I was going to call this series The Underachievers, but that almost felt like it was being critical of someone, be it artist, record company or even the Great British Record-Buying Public. That isn’t what I’m trying to do. It’s meant to be more a celebration of songs I’ve liked over the years, but which, at their initial time of release at least, didn’t capture the hearts and minds of too many other folks.
To qualify, a song must have:
a) been released as a single in the UK
b) failed to make the UK Top 40 Singles chart – ever (unless I make an exception and allow a very low Top 40 placing)
c) been feted by me to various people over the years – with reactions ranging from “I can see why no-one bought it” to “did you know they’re still together – fancy seeing them?”, and most stations in between.
And so to #1…
Around 15 years ago, there was a flurry of 80s Lyric Quiz things flying around the office. These generally had some of the more interesting excerpts of songs from that decade that we were then invited to guess. Obviously most were taken from the well-known material that is still played on retro stations around three times a day (so I’m told – I rely on people who are subjected to this sort of stuff in their workplaces to keep me abreast of such developments. I’m so glad I work from home apart from a couple of days per month).
One lyrical excerpt I’d love to have seen in one of those quizzes was: “and when I die, will you build the Taj Mahal, wear black every day of your life – I doubt it”. It certainly beats the vast majority of the lyrics that did make the cut. But it wasn’t there, because it comes from a ditty that only ever got to #51 in 1989, and that was via a re-recording after two earlier peaks of #87 (1986) and #86 (1987). All of these were released on Chrysalis, but there was an earlier 1986 release on Backs Records. It seems there were others out there who really believed in this one, not just me. Looking at Discogs, I seem to have the 1986 Chrysalis version, which is reassuring, because that’s what my memory was telling me. Wikipedia seems to recall it slightly differently however, noting only the Backs release in 1986, and not the Chrysalis one that I actually have. I know this because the 1987 release had a different sleeve.

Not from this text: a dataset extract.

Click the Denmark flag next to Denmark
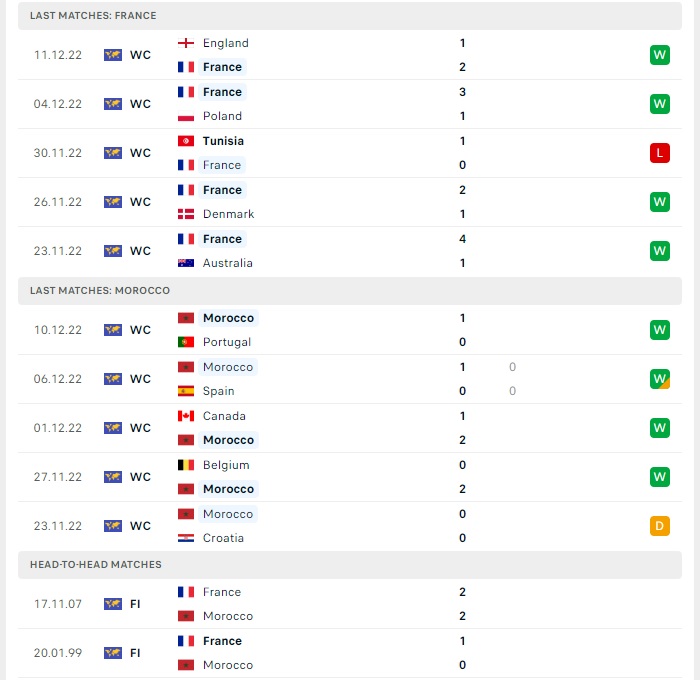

The band were formed in Cambridge in 1985 and the name I always associate with them is that of Boo Hewerdine, who wrote the song along with Tony Shepherd. Hewerdine has gone on to have a lengthy solo career, and my recollection is that there has been significant acclaim for his solo output, although I must confess to not having explored it too deeply.

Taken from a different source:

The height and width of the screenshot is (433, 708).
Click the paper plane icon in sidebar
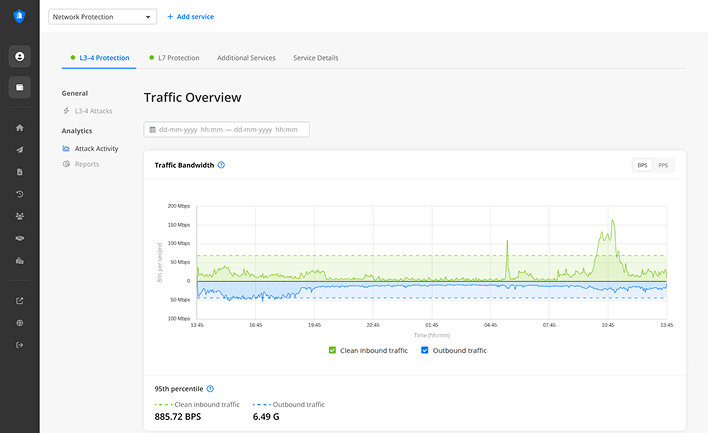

Would that solo career have happened in quite the same way if Graceland and subsequent singles had fared better sales-wise?

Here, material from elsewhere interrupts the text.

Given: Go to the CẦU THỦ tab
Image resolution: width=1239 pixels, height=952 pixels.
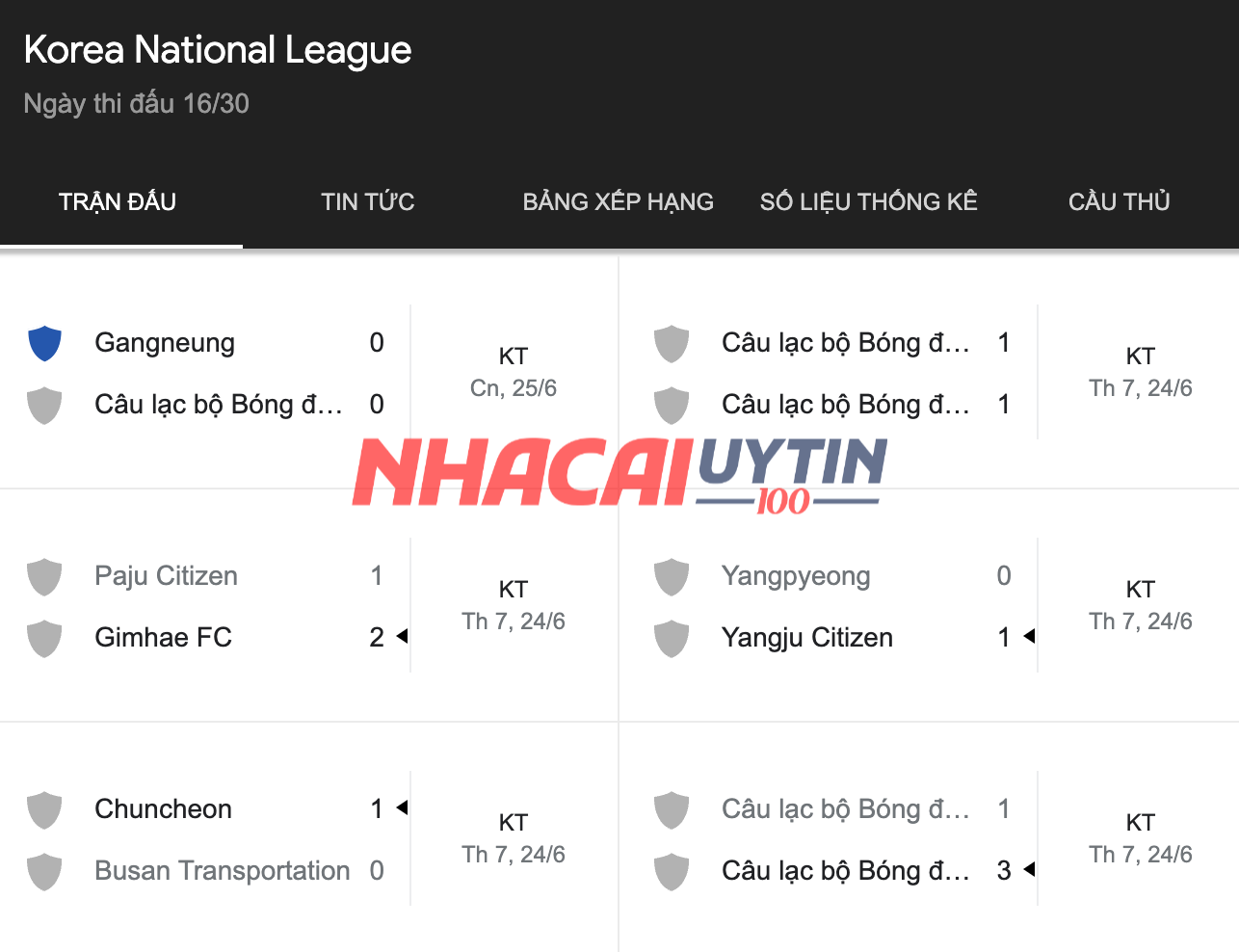Looking at the screenshot, I should tap(1119, 201).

For me, Graceland sounded a little Smiths-y, which is probably what drew me to it in the first place – and may well have turned others off it. I think it’s the pick of The Bible’s output prior to their break-up in 1989 (they have reformed twice since then and appear to be an entity at the time of writing). It lags well behind later single, Honey Be Good, in terms of Spotify plays though, which surprised me. Of course mentioning the word Graceland in 1986/7 would have prompted people to mention the then current Paul Simon album of that name, whose global success far eclipsed this humble track. I like both, but given the choice of only playing the one, this wins hands down.